L (Keith Stanfield) também foi outro totalmente modificado - e aqui não me refiro à sua cor de pele, até porque nenhum dos personagens remete à sua naturalidade original -, não tendo a compostura que o personagem do anime tem, mais remetendo a um garoto desesperado e chorão do que ao detetive calmo, estrategista, sereno e calculista do mangá. As peculiaridades de L - como por exemplo o vício em chocolate, o modo como se senta nas cadeiras - funcionam como easter-eggs em meio a uma interpretação que foge completamente da figura característica do personagem.
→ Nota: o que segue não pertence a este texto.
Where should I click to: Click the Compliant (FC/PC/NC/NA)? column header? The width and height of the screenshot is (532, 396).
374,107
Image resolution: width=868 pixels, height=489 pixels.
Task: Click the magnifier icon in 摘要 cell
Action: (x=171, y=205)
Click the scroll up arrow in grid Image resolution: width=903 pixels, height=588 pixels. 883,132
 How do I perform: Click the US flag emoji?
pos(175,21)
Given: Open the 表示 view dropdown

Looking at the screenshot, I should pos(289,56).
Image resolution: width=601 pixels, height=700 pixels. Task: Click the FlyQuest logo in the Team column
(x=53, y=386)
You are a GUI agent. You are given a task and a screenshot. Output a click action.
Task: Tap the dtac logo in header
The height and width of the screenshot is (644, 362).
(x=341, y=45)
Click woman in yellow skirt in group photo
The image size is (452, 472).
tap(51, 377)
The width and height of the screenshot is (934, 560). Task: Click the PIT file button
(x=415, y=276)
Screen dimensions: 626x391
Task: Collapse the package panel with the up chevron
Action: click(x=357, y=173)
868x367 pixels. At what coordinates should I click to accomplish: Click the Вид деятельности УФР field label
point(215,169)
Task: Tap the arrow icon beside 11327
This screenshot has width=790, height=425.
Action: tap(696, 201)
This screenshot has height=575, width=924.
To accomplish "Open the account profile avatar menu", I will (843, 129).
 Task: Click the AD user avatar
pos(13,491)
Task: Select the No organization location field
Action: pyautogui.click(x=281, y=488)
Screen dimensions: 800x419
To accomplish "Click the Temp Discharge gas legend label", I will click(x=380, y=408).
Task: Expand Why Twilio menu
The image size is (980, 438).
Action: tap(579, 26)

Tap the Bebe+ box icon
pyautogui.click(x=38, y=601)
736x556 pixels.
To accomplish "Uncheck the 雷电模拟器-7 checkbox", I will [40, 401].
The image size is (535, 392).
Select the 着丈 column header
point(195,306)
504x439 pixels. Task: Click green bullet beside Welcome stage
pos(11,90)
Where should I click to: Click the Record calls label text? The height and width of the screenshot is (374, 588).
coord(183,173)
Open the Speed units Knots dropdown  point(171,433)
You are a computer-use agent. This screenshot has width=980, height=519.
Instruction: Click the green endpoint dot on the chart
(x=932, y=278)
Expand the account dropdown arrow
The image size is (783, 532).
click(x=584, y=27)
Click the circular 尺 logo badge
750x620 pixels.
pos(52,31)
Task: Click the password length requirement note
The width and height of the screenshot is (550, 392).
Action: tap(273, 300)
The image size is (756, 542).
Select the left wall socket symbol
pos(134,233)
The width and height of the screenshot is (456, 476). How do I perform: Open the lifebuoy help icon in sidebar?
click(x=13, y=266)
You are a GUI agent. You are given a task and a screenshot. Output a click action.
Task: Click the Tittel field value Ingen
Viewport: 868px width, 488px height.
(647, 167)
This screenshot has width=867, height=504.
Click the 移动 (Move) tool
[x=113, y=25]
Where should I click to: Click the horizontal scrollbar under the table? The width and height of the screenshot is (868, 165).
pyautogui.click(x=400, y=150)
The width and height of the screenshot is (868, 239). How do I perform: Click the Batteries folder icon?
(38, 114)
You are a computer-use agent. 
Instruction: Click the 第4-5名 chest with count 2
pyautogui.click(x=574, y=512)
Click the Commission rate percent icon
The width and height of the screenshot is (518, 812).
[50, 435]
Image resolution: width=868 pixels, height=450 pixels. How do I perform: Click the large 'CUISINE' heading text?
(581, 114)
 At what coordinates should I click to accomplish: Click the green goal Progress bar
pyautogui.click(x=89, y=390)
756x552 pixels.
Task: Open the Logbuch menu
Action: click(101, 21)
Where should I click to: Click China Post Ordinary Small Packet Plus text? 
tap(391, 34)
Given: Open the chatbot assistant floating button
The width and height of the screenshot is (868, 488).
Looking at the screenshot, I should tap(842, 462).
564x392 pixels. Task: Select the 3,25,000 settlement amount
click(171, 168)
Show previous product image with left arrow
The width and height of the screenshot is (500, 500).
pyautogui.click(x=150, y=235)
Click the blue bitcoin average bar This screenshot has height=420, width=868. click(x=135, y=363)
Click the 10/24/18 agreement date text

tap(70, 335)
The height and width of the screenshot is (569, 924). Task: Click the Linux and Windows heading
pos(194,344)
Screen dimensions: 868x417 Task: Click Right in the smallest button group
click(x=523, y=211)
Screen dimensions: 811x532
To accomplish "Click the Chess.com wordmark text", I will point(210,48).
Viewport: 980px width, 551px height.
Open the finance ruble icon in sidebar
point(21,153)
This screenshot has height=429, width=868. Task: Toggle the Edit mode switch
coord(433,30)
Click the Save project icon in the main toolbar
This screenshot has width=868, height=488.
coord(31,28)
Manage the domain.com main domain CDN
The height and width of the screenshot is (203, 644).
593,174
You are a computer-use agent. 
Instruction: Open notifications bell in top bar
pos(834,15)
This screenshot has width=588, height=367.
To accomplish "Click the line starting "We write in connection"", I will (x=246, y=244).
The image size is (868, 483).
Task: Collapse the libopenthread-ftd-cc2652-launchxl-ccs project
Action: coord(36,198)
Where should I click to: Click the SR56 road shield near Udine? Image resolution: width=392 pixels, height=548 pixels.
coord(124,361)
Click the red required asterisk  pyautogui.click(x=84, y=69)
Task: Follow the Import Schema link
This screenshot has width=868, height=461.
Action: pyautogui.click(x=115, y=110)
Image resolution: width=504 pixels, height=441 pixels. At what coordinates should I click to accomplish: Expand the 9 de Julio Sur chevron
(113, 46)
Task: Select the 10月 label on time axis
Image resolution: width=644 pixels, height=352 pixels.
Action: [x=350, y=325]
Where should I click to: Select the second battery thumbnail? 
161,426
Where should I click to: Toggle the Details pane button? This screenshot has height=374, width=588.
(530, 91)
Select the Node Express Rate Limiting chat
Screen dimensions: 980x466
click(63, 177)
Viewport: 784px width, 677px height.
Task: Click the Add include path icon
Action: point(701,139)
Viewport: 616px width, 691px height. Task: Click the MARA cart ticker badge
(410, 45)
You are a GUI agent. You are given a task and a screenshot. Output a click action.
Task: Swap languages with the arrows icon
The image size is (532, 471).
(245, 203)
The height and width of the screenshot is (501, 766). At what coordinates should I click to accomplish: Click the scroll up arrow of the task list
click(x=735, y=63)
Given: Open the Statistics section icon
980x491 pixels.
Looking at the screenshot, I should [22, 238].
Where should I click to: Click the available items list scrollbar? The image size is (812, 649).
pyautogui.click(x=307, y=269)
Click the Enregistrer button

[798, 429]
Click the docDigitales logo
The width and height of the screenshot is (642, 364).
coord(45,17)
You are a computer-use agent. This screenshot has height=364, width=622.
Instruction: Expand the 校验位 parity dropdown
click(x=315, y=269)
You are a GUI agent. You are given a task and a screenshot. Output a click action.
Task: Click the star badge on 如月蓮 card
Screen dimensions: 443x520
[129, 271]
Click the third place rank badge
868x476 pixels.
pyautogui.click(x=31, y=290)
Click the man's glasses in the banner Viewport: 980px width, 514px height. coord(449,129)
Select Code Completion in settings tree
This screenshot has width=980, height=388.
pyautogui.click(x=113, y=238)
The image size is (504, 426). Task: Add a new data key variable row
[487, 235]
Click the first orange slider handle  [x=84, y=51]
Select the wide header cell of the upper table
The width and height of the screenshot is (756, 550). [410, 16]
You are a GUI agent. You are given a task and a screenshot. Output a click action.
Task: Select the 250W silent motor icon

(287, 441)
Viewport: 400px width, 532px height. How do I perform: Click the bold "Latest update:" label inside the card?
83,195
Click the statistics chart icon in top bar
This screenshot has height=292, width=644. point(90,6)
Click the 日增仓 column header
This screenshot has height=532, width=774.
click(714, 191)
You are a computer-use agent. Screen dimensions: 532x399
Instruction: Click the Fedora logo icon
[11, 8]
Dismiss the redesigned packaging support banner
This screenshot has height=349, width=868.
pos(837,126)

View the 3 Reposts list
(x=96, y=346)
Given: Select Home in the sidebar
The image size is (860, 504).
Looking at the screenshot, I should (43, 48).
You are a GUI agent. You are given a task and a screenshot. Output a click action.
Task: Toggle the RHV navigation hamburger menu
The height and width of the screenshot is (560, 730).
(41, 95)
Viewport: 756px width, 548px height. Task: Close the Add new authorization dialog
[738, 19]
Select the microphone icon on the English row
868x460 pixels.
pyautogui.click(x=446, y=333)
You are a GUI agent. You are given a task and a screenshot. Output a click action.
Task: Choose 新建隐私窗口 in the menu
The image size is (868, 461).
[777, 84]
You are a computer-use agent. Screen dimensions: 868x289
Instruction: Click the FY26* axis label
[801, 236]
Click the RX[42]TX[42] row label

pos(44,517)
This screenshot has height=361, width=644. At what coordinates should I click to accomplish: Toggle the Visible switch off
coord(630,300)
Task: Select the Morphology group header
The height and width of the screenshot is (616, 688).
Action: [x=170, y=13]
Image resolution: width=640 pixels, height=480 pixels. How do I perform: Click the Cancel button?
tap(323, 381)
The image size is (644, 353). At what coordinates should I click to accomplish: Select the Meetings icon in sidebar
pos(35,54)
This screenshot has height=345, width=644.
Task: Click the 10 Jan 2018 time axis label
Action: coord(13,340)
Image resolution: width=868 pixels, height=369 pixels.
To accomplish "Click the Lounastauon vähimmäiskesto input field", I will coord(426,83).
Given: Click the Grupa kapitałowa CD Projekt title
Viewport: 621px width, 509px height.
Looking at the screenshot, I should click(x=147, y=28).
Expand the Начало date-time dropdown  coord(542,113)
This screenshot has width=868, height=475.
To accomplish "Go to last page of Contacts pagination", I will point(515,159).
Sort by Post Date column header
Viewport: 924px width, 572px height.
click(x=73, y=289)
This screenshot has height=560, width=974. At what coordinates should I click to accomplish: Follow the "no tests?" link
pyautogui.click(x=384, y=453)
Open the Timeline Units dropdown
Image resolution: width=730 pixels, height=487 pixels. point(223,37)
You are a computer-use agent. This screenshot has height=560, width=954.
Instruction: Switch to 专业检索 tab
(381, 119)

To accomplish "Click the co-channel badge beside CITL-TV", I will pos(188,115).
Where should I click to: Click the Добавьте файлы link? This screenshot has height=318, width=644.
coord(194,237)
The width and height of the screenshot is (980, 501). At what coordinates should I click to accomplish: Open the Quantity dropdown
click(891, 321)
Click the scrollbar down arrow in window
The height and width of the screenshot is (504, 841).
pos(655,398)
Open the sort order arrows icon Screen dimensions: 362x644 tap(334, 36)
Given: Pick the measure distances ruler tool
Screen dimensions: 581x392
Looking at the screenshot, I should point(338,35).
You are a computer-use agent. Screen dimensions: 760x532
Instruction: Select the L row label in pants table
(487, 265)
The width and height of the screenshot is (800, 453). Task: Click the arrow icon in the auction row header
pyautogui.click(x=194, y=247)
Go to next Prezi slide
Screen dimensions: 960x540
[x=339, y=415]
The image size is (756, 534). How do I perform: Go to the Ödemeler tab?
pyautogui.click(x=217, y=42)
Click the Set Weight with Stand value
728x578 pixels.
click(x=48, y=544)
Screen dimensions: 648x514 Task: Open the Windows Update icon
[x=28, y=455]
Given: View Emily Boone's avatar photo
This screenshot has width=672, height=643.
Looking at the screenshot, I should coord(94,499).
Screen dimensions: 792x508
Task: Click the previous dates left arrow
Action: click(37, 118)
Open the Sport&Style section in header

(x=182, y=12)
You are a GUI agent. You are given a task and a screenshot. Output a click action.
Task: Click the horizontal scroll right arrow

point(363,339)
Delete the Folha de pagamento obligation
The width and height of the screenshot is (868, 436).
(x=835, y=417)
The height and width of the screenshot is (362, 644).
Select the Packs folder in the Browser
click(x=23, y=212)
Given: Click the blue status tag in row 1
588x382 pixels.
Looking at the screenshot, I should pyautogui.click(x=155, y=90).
Os efeitos especiais também se mostram chulos e extremamente pobres. O shinigami Ryuk (dublado por Willem DaFoe) - que por sinal é a melhor coisa do filme (ainda que também seja bem ruim) - serve para assustar o espectador, e não é por ser feio, mas por ser muito mal feito. A computação gráfica no personagem beira o ridículo e é impossível não comparar com o Ryuk da adaptação cinematográfica japonesa, que é incrivelmente melhor.
Entretanto, apesar de todas essas liberdades criativas incomodarem bastante, o que mais pesa é a história pífia. Jeremy Slater (conhecido pelo mais recente Quarteto Fantástico) é o responsável pelo roteiro, e em grande parte, pelo erro grotesco do filme. Como já dito, as poucas coisas fiéis ao material original são apenas utilizadas no meio de uma história criada apenas para o filme. Todos os momentos marcantes do anime/mangá são jogados no lixo para dar lugar a uma trama inédita, com mais ação, mais perseguição policial e mais romance - até certo ponto. A cronologia do anime é basicamente ignorada, e como se isso já não fosse ruim o bastante, a tal trama inédita é péssima, mais parecendo um filme de suspense com baixo orçamento. Por fim, além de exageros desnecessários, efeitos especiais pueris e atuações beirando o ridículo, o filme não acrescenta em nada na mitologia de Death Note como um todo.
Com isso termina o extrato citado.